Last year, the Hanuman Seva Mandal had hosted a similar show on organ donation and enthralled the crowds. They had said that organ donation could be a more purposeful end to a life than burning on a pyre. Some might not agree, but it was an important contemporary message.

As part of our art activities, children gathered at selected mandals and participated in drawing competitions on domestic violence, good food/bad food and malaria. While we were apprehensive that they might be too young to visually take on themes like these, the young artists were confident and kept themselves thoroughly entertained. The mandal organizers were also thrilled to have activities running on otherwise sleepy afternoons.

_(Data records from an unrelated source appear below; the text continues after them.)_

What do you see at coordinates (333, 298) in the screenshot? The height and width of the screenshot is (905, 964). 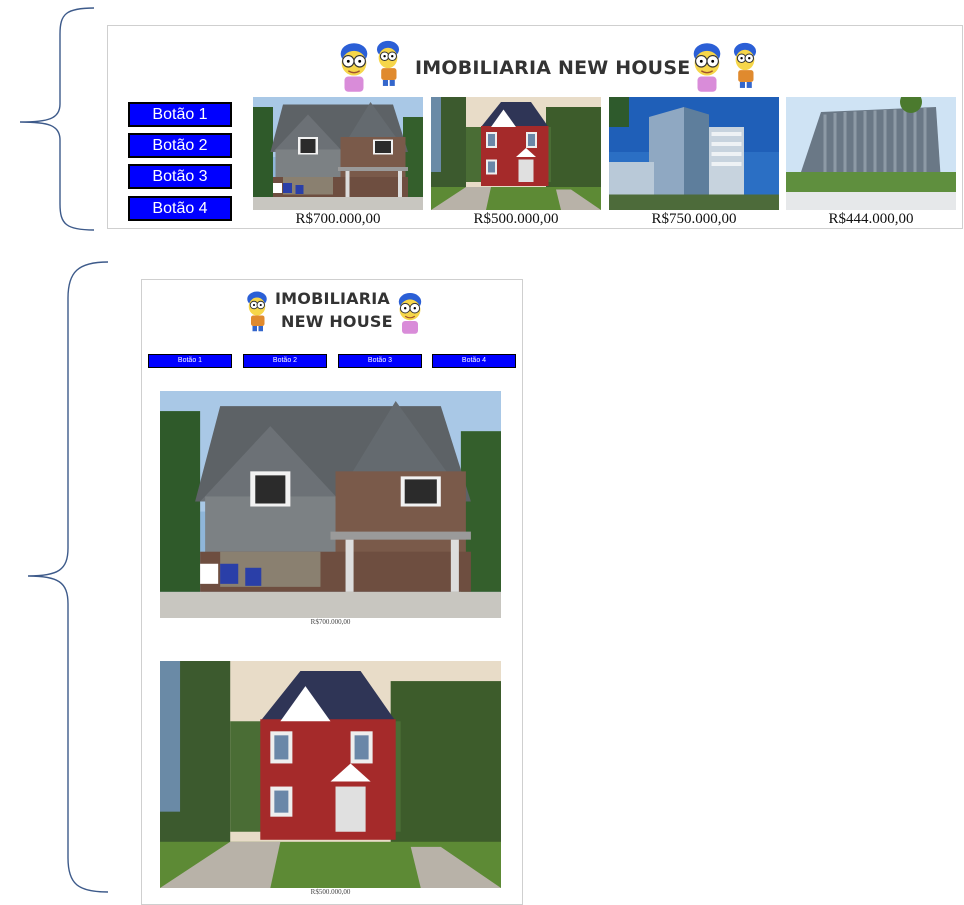 I see `site-title-line-1: IMOBILIARIA` at bounding box center [333, 298].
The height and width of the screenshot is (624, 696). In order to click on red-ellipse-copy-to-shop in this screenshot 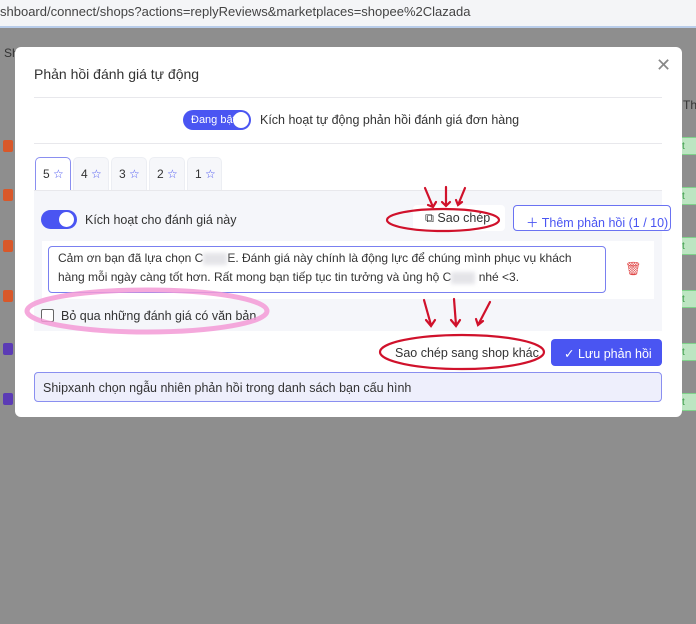, I will do `click(462, 352)`.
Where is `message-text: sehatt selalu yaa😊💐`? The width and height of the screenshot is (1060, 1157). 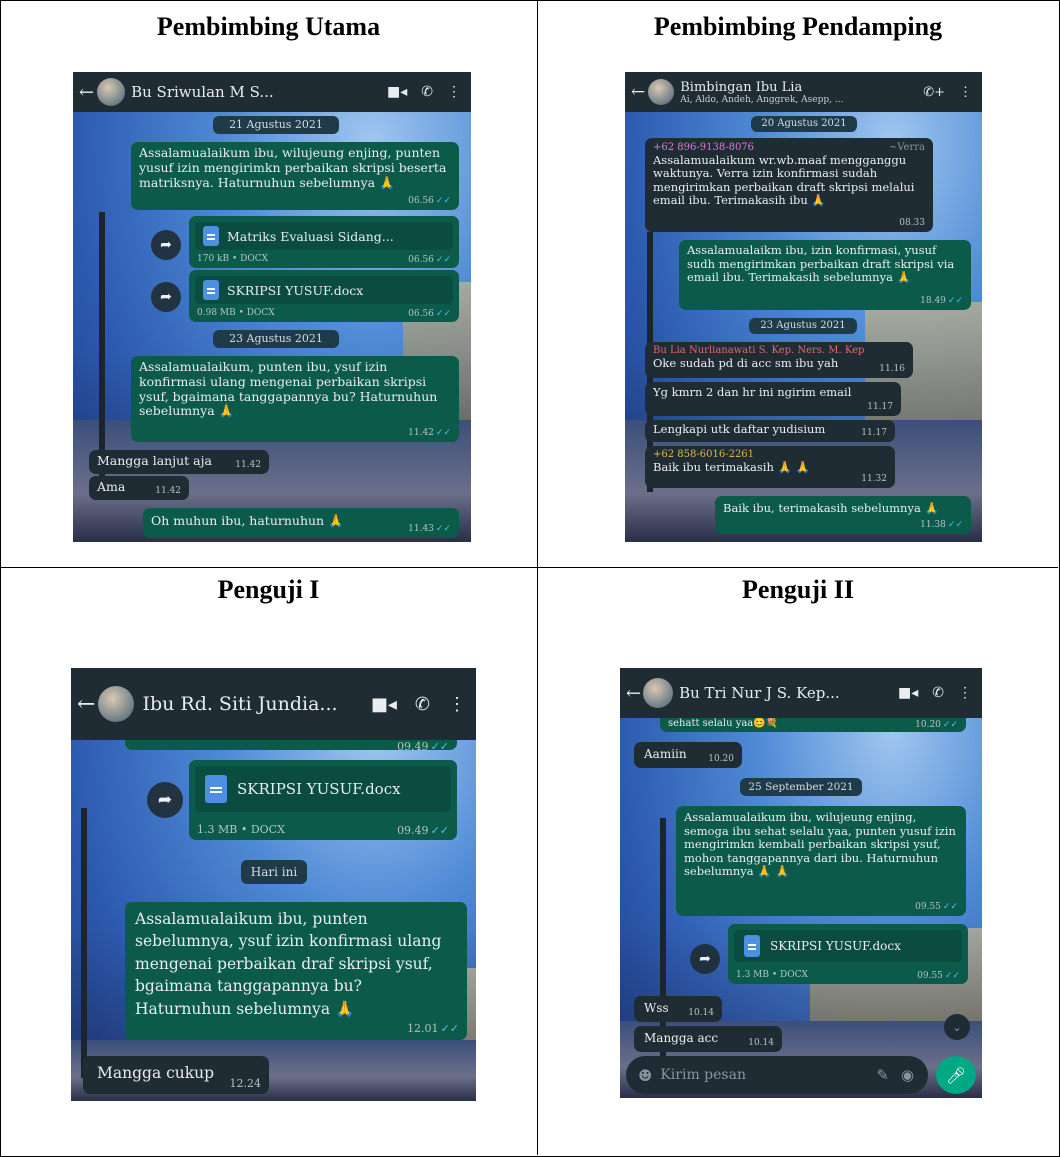
message-text: sehatt selalu yaa😊💐 is located at coordinates (724, 724).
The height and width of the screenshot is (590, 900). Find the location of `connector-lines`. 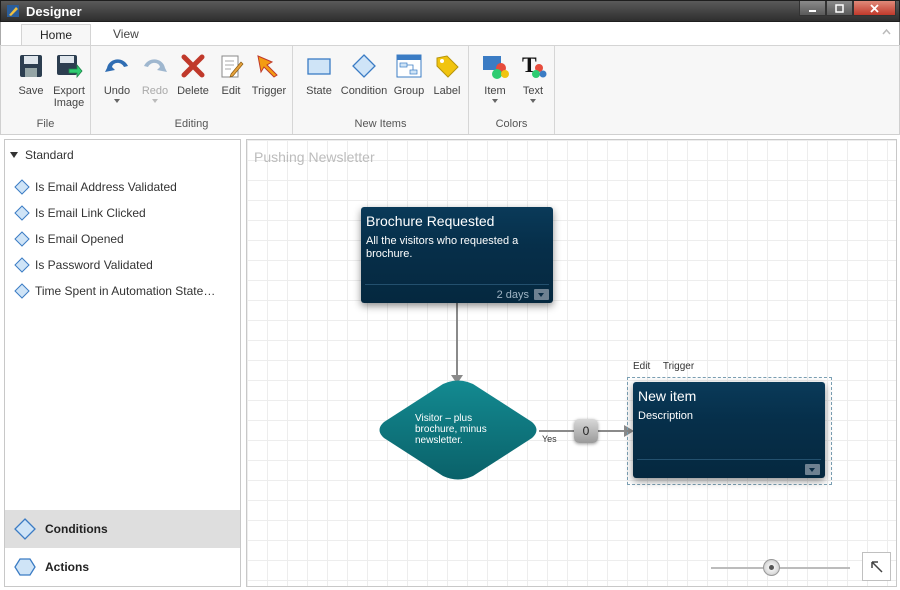

connector-lines is located at coordinates (542, 370).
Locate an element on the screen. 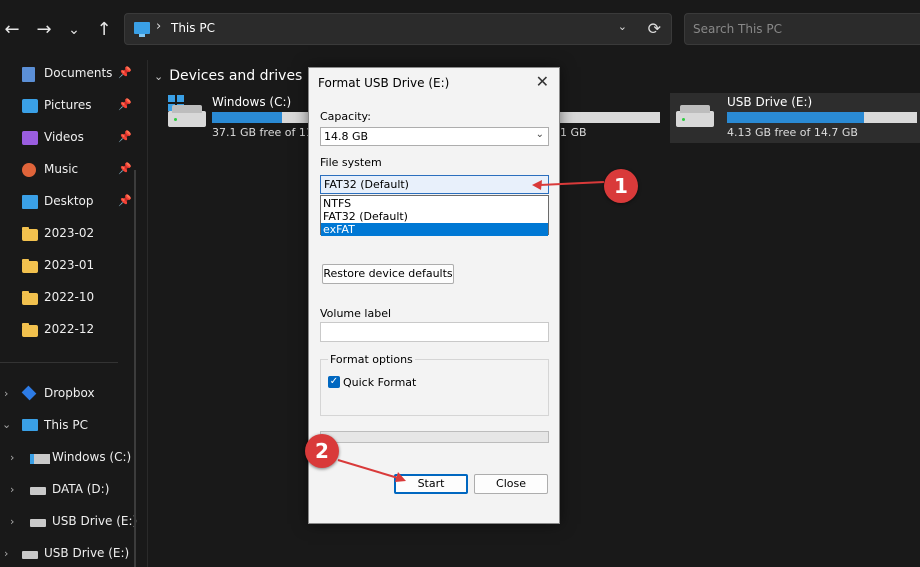 Image resolution: width=920 pixels, height=567 pixels. drive-free-space: 1 GB is located at coordinates (574, 132).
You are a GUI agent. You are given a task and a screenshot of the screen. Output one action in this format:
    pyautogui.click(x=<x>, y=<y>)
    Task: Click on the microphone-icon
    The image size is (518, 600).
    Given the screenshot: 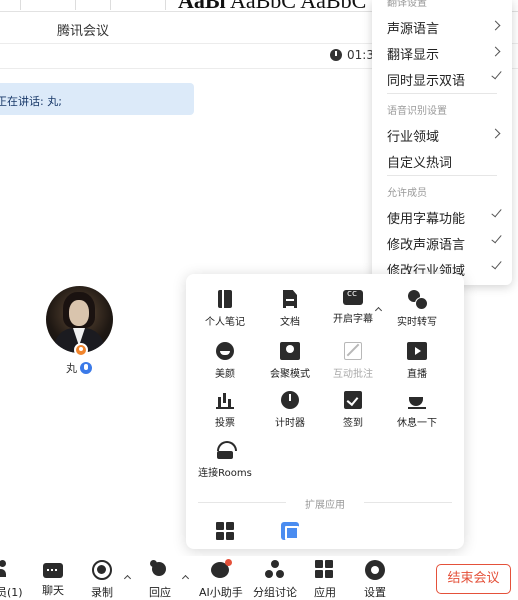 What is the action you would take?
    pyautogui.click(x=86, y=368)
    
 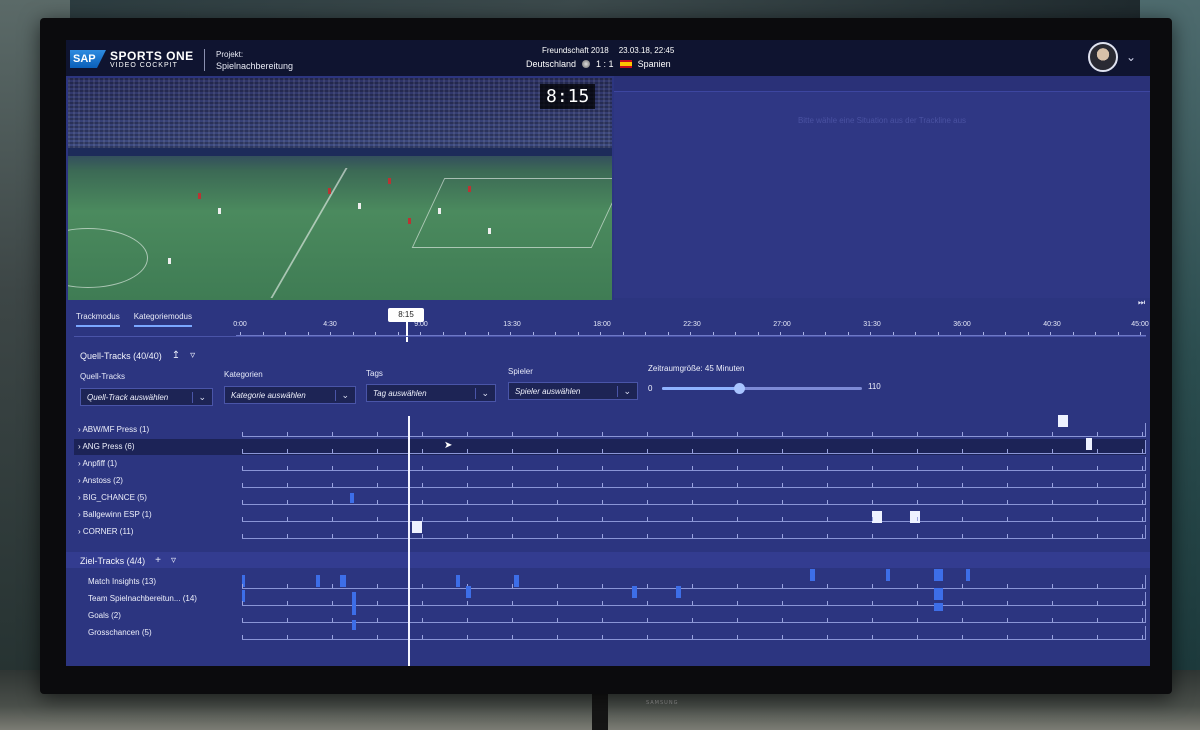 What do you see at coordinates (573, 391) in the screenshot?
I see `spieler-select: Spieler auswählen ⌄` at bounding box center [573, 391].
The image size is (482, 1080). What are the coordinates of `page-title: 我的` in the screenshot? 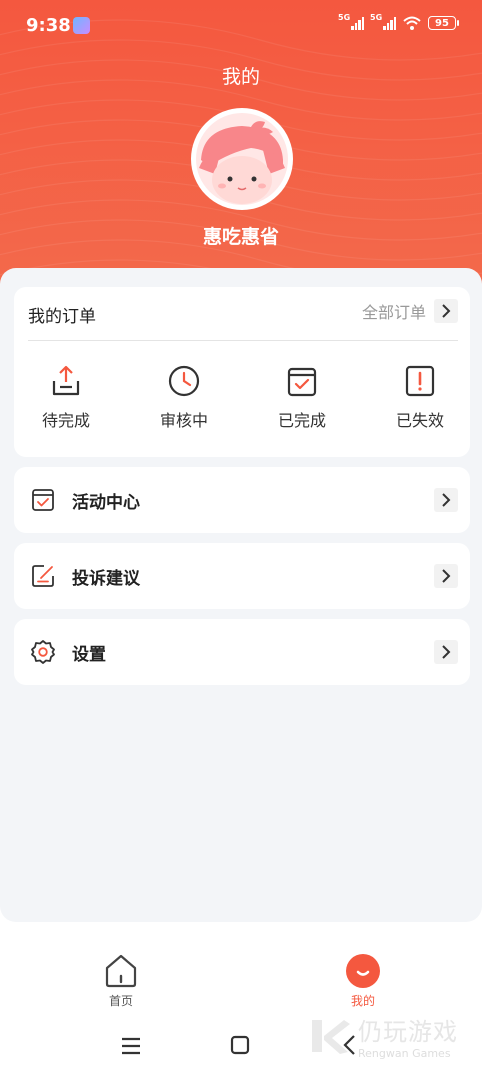 It's located at (240, 77).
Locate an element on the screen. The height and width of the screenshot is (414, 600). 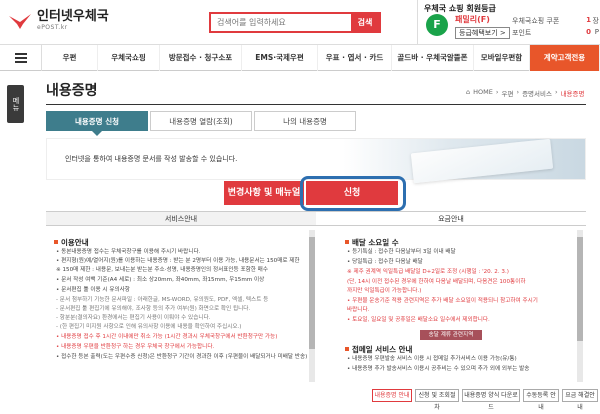
delivery-line: • 등기특실 : 접수한 다음날부터 3일 이내 배달 is located at coordinates (402, 252).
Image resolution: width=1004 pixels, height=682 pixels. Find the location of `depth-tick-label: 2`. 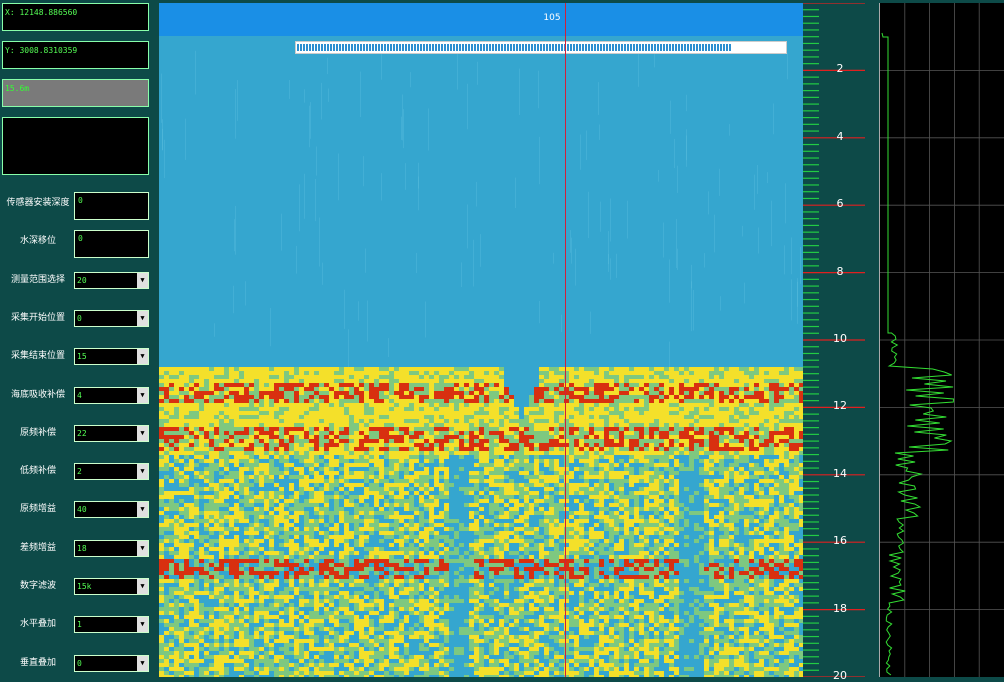

depth-tick-label: 2 is located at coordinates (840, 68).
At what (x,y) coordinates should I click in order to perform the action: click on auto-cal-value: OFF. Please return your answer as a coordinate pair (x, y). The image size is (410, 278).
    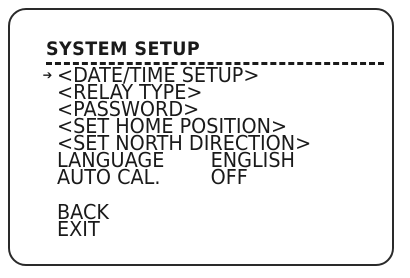
    Looking at the image, I should click on (229, 177).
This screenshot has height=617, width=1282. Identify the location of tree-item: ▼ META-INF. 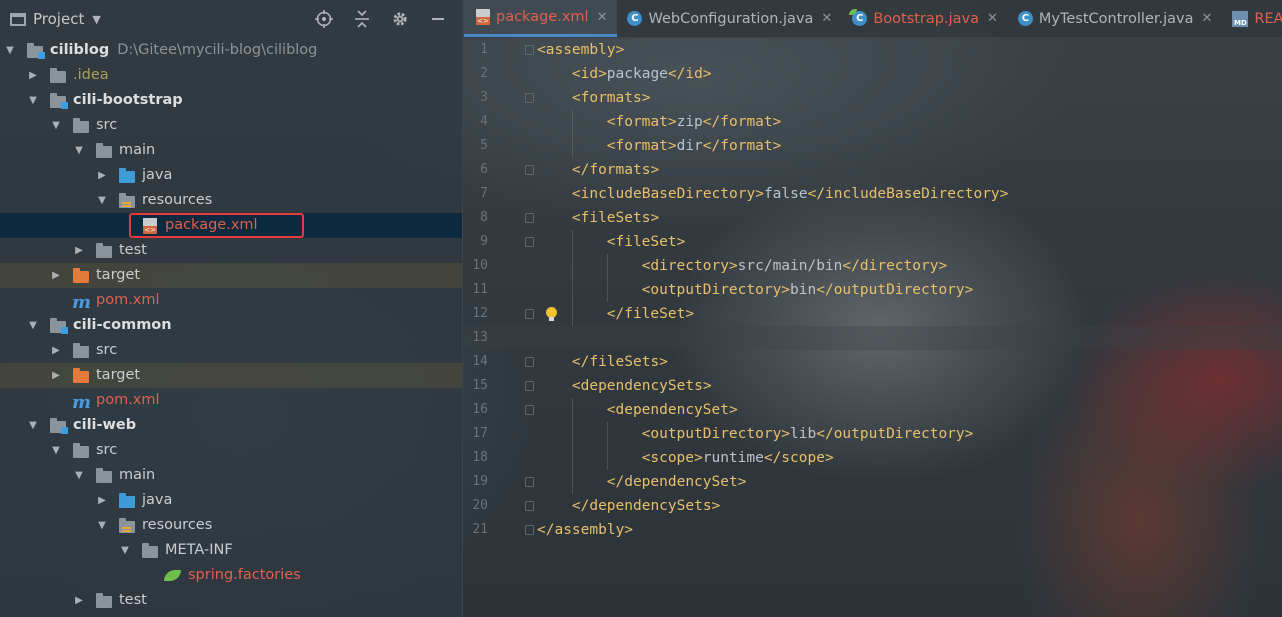
(231, 550).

In Dharavi, as in many parts of Mumbai, religious activities such as these can play a vital role in shaping people’s views. The Ganpati mandals embody art in its simpler and perhaps more commercial forms but effectively convey an underlying message on health and social issues. With the right kind of attitude that balances health and social messaging with entertainment, the mandals can go a long way in public engagement. Religion, art and science intersect on these platforms and what could be a better way of stating that cleanliness is next to godliness?